What you will do: Pick out each line in the items below that contains the word "height" and copy those lines in full.

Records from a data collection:
---
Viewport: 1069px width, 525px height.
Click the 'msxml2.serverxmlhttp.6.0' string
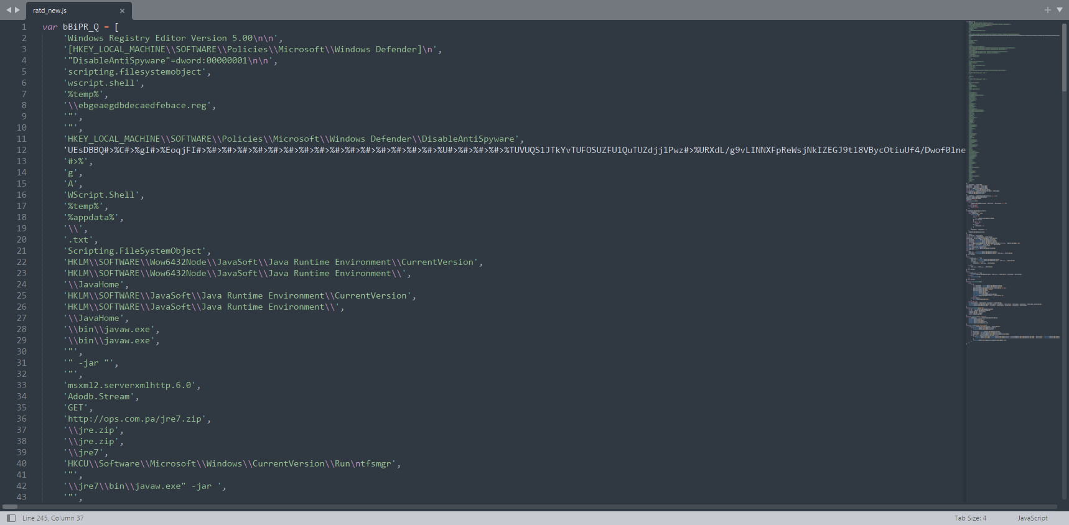[x=131, y=385]
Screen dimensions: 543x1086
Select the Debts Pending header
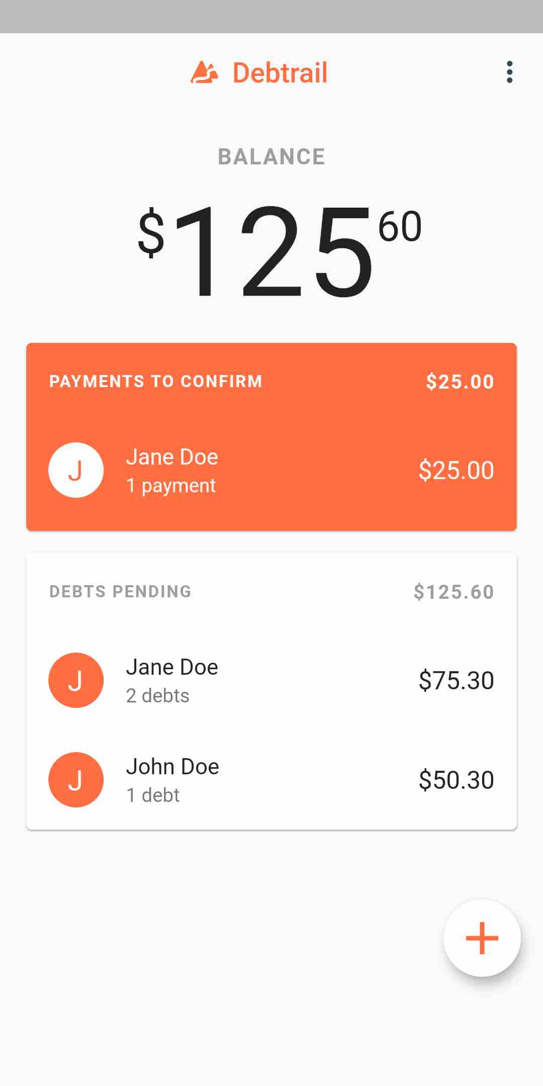(x=121, y=591)
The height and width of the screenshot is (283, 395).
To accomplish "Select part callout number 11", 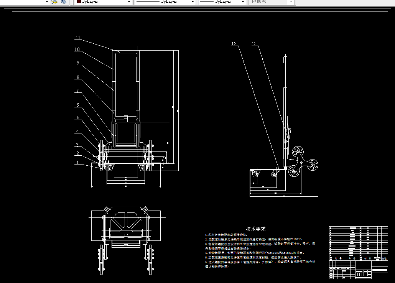I will coord(78,38).
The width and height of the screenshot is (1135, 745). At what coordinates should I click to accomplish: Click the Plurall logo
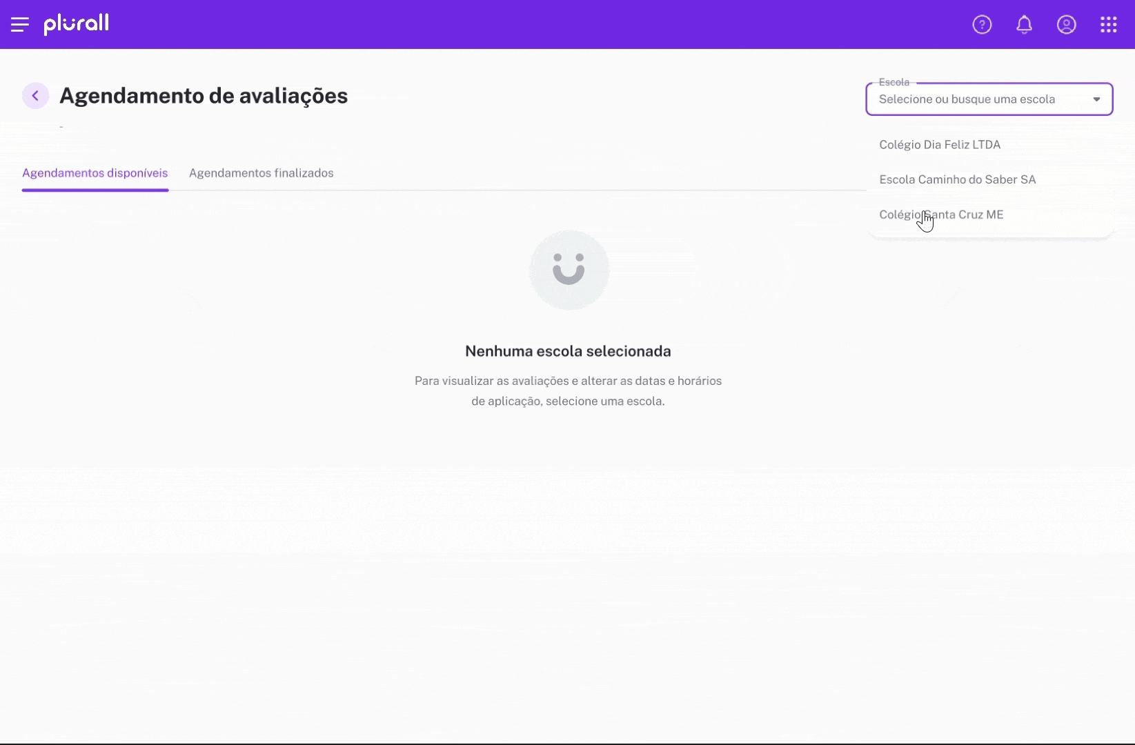[76, 24]
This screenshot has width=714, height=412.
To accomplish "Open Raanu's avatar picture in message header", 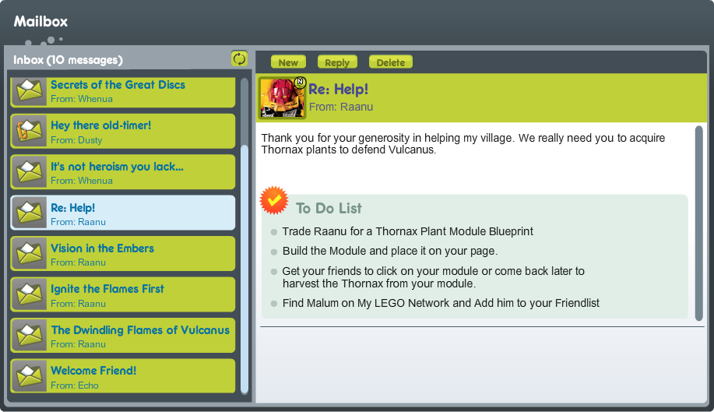I will click(x=282, y=98).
---
Answer for the task:
Viewport: 1069px width, 525px height.
The height and width of the screenshot is (283, 395).
The width and height of the screenshot is (1135, 745). At what coordinates should I click to accomplish: Click the Plurall logo
This screenshot has width=714, height=412.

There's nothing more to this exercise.